OPM Disability Retirement: The Time to File

A question often asked is, when is it the right time to file for Disability Retirement? Must you wait until one has been disabled for over a year? Do you have to file for Social Security first, before filing for OPM Disability Retirement? Should the Agency be notified at the beginning of the process, or some time later down the road? What is the best time to approach my doctor about getting his or her support for disability retirement? These are all “timing” questions — each important in its own right, as are all such timing questions.

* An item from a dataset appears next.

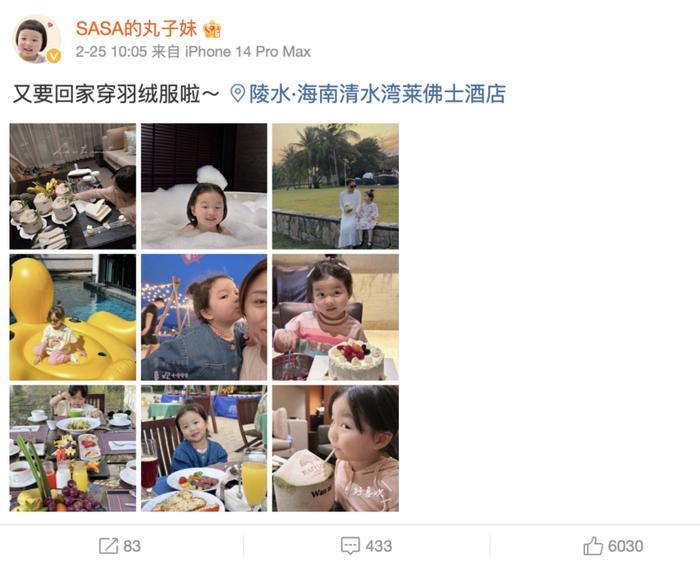Open the breakfast table with grapes photo

tap(73, 448)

Since the processing from start to finish, to obtain disability retirement benefits, may take 6 – 8, sometimes 10 months, it must be timed financially — is there enough sick leave, annual leave; should donated leave be requested? Once LWOP is taken, should one remain on LWOP throughout the entire process? As to whether one must wait for a year of being “disabled” before one can file — the answer is “no”. So long as the doctor believes that the medical disability will last for at least a year (within reasonable medical probability), one has the proper medical basis to file for disability retirement.

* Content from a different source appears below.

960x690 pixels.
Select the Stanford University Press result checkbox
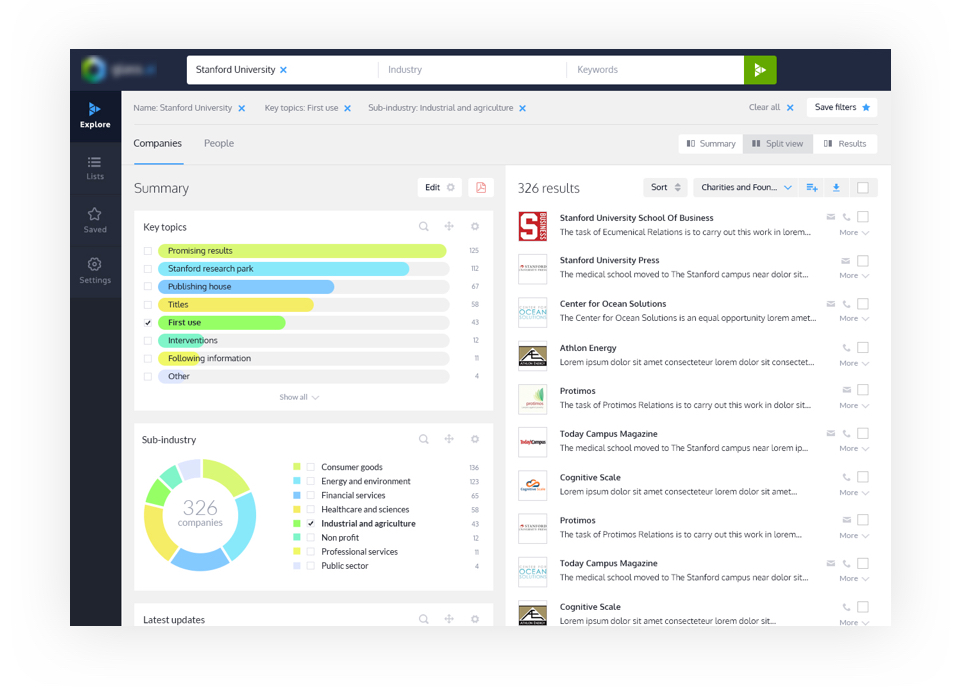[x=862, y=261]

As to filing for Social Security, the Office of Personnel Management actually only needs to see the receipt, showing that one has filed for SSD, at the time of approval of the disability retirement application. And how about notifying the Agency? This is a question which should be decided after discussion of several factors, with one’s attorney, who may provide for proper legal advice, the potential consequences of informing the Agency, etc. Ultimately, timing questions are a matter of particular importance — particular to the situation and circumstances of each individual case. With that in mind, it is often a good idea to have the counsel of an experienced attorney in the area of Federal Disability Retirement.

Sincerely,

Robert R. McGill, Esquire

OPM Disability Retirement: Back-pay

Remember to not spite yourself, especially when it comes to financial considerations. If your medical disability is forcing you to take excessive LWOP, it might be better to go “cold turkey” and stay completely out on LWOP while you file for disability retirement benefits. This is because, once you get your disability retirement application approved, you will be paid “back pay” in a lump-sum form, back to the last day of your pay, at the 60% rate from your last day of pay forward for the first 12 months.

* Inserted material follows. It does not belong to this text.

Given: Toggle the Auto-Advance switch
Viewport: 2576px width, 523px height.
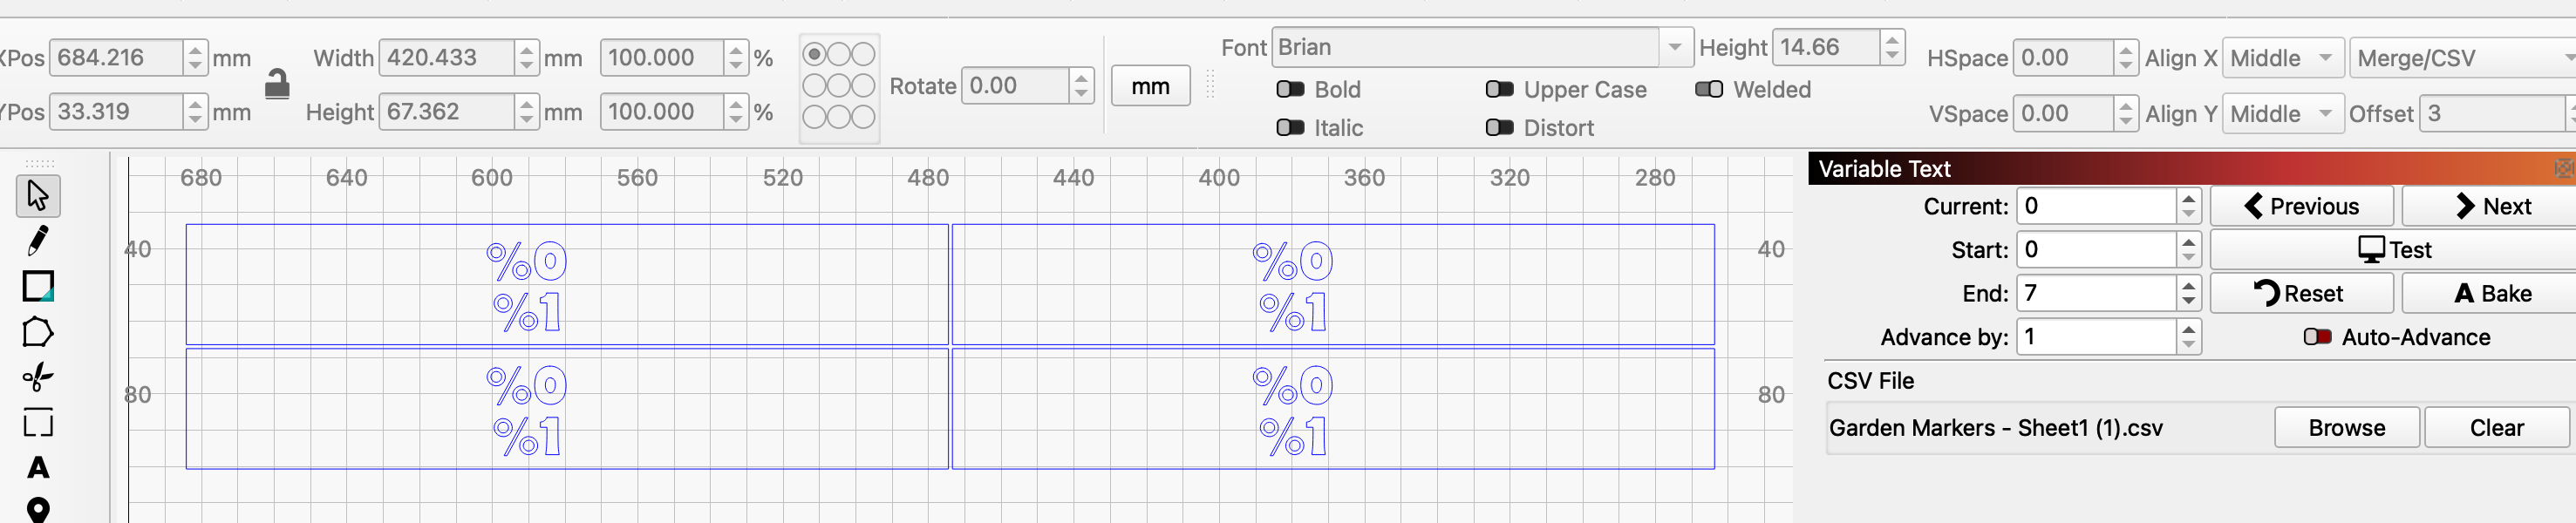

Thus, if you work only 2 days out of the week, and you take LWOP for the other 3 days, you are losing 20% of pay, because were you to go out on LWOP, instead of being paid 40% of your salary (2 out of the 5 days), you would be getting back-pay for essentially 3 out of the 5 days (60%). On the other hand, don’t go out on LWOP, then after 4 or 5 months, go back to work for a week — because in that instance, you will never recover the 4 or 5 months of LWOP, because the “last day of pay” will have been paid to you when you went back to work. While all of this may be a bit confusing, it is essential to your financial health and consideration when entering the complex process of Federal Disability Retirement under FERS or CSRS.